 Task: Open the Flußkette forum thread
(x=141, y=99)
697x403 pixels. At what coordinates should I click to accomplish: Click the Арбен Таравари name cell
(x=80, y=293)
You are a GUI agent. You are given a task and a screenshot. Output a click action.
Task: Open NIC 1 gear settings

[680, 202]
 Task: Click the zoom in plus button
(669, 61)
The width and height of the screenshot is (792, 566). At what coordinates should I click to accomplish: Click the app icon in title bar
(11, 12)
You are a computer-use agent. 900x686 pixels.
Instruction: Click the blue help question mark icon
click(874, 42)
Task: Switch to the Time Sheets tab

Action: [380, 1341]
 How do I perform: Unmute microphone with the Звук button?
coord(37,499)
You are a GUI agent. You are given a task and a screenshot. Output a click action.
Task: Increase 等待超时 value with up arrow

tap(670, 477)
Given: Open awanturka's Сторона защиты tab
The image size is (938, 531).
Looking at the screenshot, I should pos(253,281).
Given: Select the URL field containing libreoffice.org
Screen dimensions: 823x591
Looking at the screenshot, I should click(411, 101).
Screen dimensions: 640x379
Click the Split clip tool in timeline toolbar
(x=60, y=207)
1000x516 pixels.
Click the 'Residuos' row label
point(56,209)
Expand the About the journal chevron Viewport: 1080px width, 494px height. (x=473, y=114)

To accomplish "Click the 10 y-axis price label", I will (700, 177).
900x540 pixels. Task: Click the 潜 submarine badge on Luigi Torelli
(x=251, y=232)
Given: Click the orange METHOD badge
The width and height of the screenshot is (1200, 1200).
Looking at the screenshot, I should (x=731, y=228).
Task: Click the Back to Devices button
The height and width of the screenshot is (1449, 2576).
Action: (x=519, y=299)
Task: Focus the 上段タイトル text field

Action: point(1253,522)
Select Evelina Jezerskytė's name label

--- --- ---

## Your instructions
Retype all of the lines above exactly as they appear.

## Full answer
 Task: Open the Flußkette forum thread
(x=141, y=99)
697x403 pixels. At what coordinates should I click to accomplish: Click the Арбен Таравари name cell
(x=80, y=293)
You are a GUI agent. You are given a task and a screenshot. Output a click action.
Task: Open NIC 1 gear settings

[680, 202]
 Task: Click the zoom in plus button
(669, 61)
The width and height of the screenshot is (792, 566). At what coordinates should I click to accomplish: Click the app icon in title bar
(11, 12)
You are a computer-use agent. 900x686 pixels.
Instruction: Click the blue help question mark icon
click(874, 42)
Task: Switch to the Time Sheets tab

Action: [380, 1341]
 How do I perform: Unmute microphone with the Звук button?
coord(37,499)
You are a GUI agent. You are given a task and a screenshot. Output a click action.
Task: Increase 等待超时 value with up arrow

tap(670, 477)
Given: Open awanturka's Сторона защиты tab
The image size is (938, 531).
Looking at the screenshot, I should pos(253,281).
Given: Select the URL field containing libreoffice.org
Screen dimensions: 823x591
Looking at the screenshot, I should click(411, 101).
Screen dimensions: 640x379
Click the Split clip tool in timeline toolbar
(x=60, y=207)
1000x516 pixels.
Click the 'Residuos' row label
point(56,209)
Expand the About the journal chevron Viewport: 1080px width, 494px height. (x=473, y=114)

To accomplish "Click the 10 y-axis price label", I will (700, 177).
900x540 pixels. Task: Click the 潜 submarine badge on Luigi Torelli
(x=251, y=232)
Given: Click the orange METHOD badge
The width and height of the screenshot is (1200, 1200).
Looking at the screenshot, I should (x=731, y=228).
Task: Click the Back to Devices button
The height and width of the screenshot is (1449, 2576).
Action: (x=519, y=299)
Task: Focus the 上段タイトル text field

Action: point(1253,522)
Select Evelina Jezerskytė's name label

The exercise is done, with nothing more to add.